AWS TGW VPN ECMP Support

When you create a VPN connection with a Transit Gateway, it also supports ECMP (Equal-Cost Multi-Path), which is not available when using a Virtual Private Gateway (VGW). With ECMP enabled on both the TGW and your on-premise device, BGP can install multiple, equal-cost paths into the forwarding table. This allows your traffic to actively use and load-balance traffic across both of the VPN tunnels.

Normally, BGP selects only one 'best' path for each destination prefix and installs only that route into the forwarding table. When BGP ECMP is enabled, however, the device can select multiple equal-cost BGP paths to reach a destination, and all these paths are installed in the forwarding table for use. You can enable this feature by simply ticking the 'VPN ECMP support' box when creating or modifying your Transit Gateway.
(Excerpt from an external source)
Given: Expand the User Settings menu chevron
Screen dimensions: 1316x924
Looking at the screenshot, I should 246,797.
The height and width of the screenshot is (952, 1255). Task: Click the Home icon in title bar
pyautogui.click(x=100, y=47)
We also have to enable ECMP on the Customer Gateway device, Palo Alto, in this case, of course.

If I go and look at the firewall, I can see that for the routes to my AWS VPCs, both paths via the two different tunnel interfaces are installed and active in the forwarding table.

If we were to have the VPN terminate on a Virtual Private Gateway (VGW) instead, we wouldn't see this behaviour. With a VGW, you would only see one active route in your firewall's forwarding table.
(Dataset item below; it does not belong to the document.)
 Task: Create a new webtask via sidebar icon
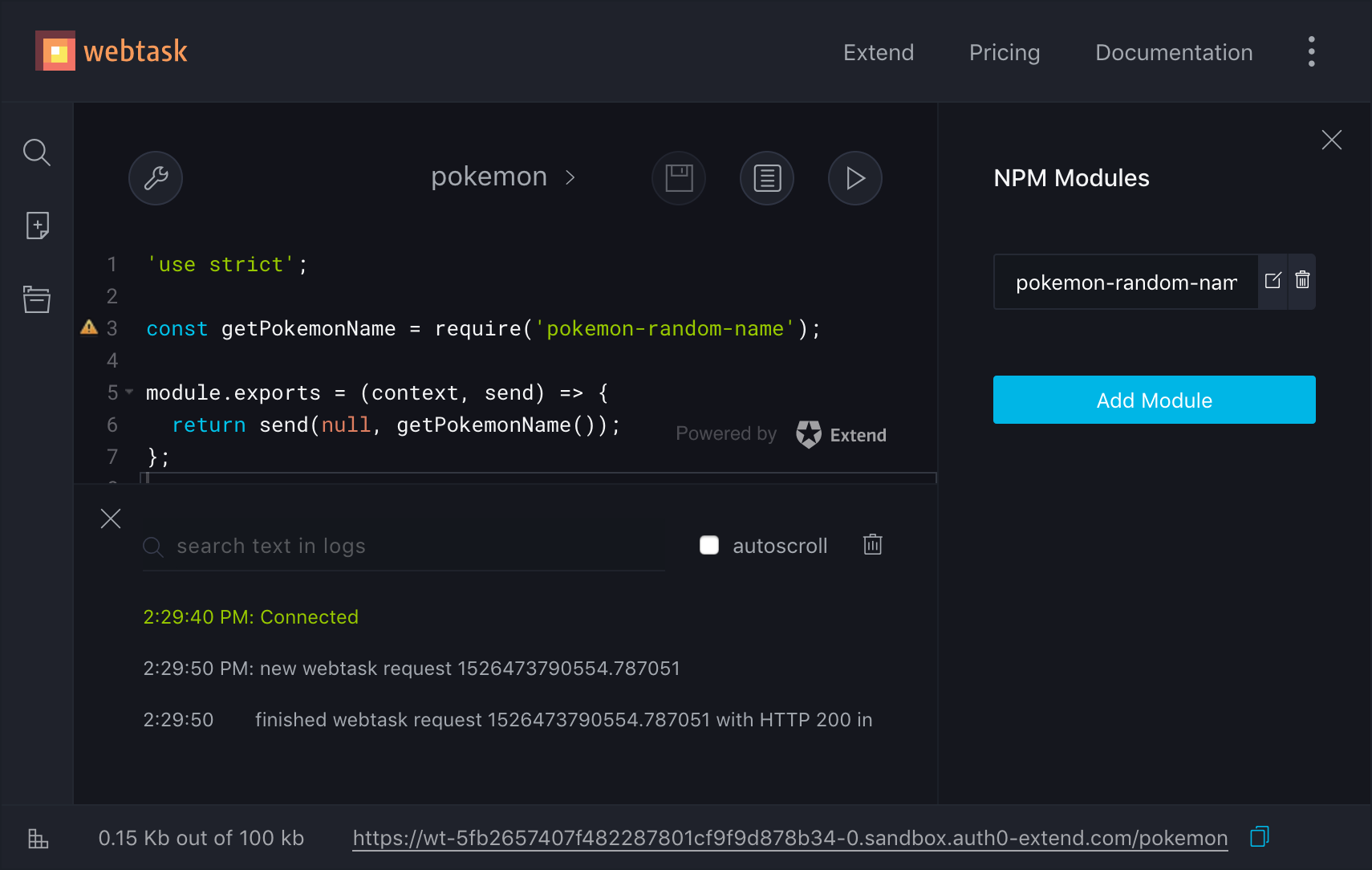[x=36, y=226]
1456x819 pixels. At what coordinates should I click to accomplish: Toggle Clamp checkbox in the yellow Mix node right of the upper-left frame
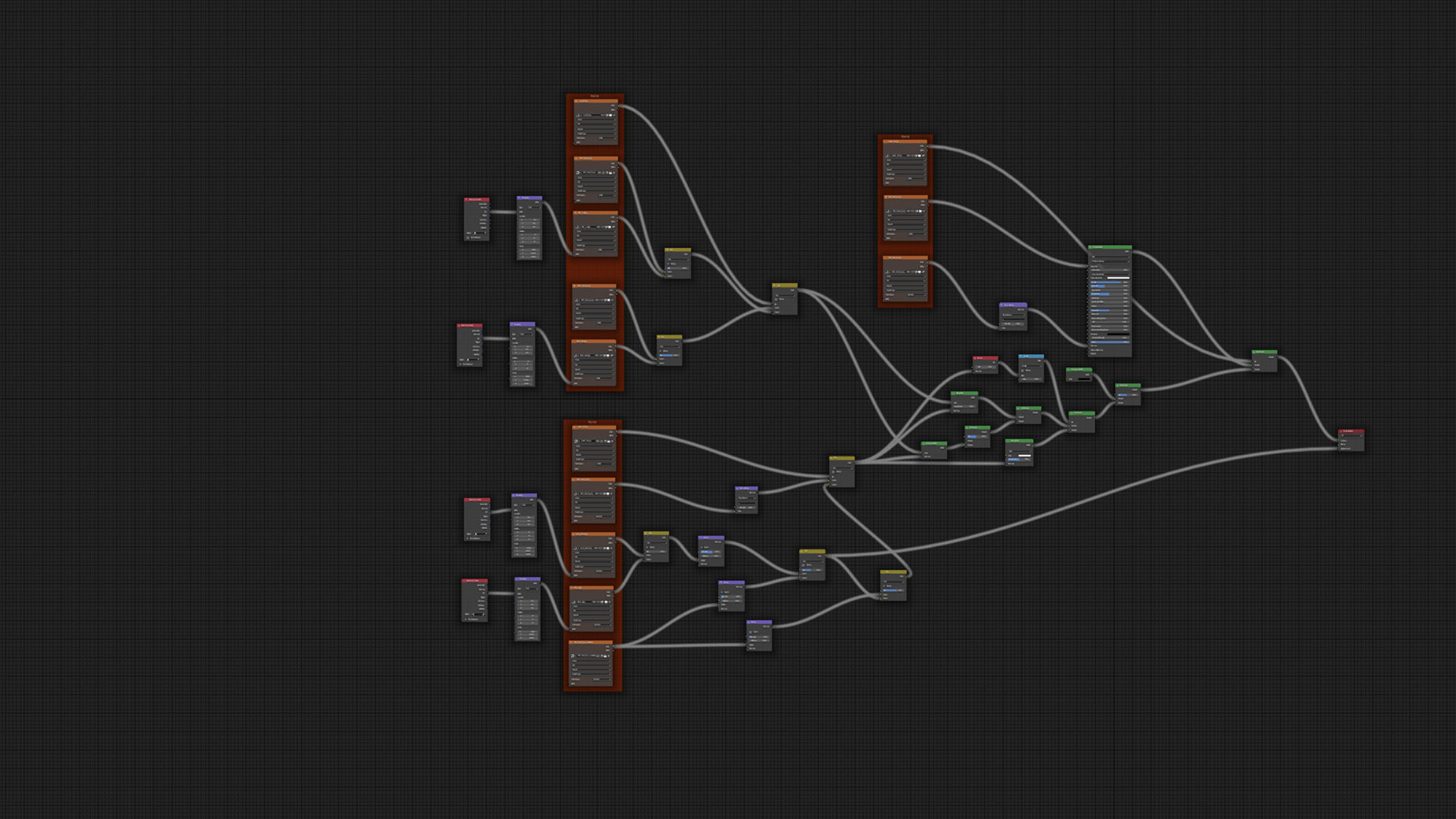click(668, 264)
AWS ECMP - A Few Considerations

By enabling ECMP (Equal-Cost Multi-Path), we can load balance traffic across both VPN tunnels. But keep in mind, a single flow will only ever use one tunnel. AWS uses a hash based on the protocol, source IP, destination IP, source port, and destination port to determine the tunnel. So once the flow matches the hash, it sticks to that tunnel.

I also noticed something interesting when using VPN with TGW. Regardless of whether ECMP is enabled or not, AWS sets the MED value to 100 for all prefixes. This is different from how it works with VGW, where the tunnels had MED values of 100 and 200.
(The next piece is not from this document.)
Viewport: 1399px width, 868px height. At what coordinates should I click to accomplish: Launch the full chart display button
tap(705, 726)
Now, if ECMP is disabled on both the TGW and the customer gateway, AWS says that traffic from AWS to the on-premises network is sent over the "preferred" tunnel, which is randomly chosen by AWS. I find the word "random" a bit vague here. I haven’t found any solid explanation on whether AWS follows BGP path attributes when selecting the tunnel. For example, if everything else is equal, AS path, local preference, and MED, will AWS choose the oldest path? It’s unclear from the docs.

Anyway, if you plan to use ECMP, make sure you don’t modify any BGP path attributes. For ECMP to actually work, the AS path, local preference, and MED values must match. If you don’t want ECMP, then disable it on both the TGW and customer gateway. In that case, you can control traffic flow using local preference, MED or AS path prepending.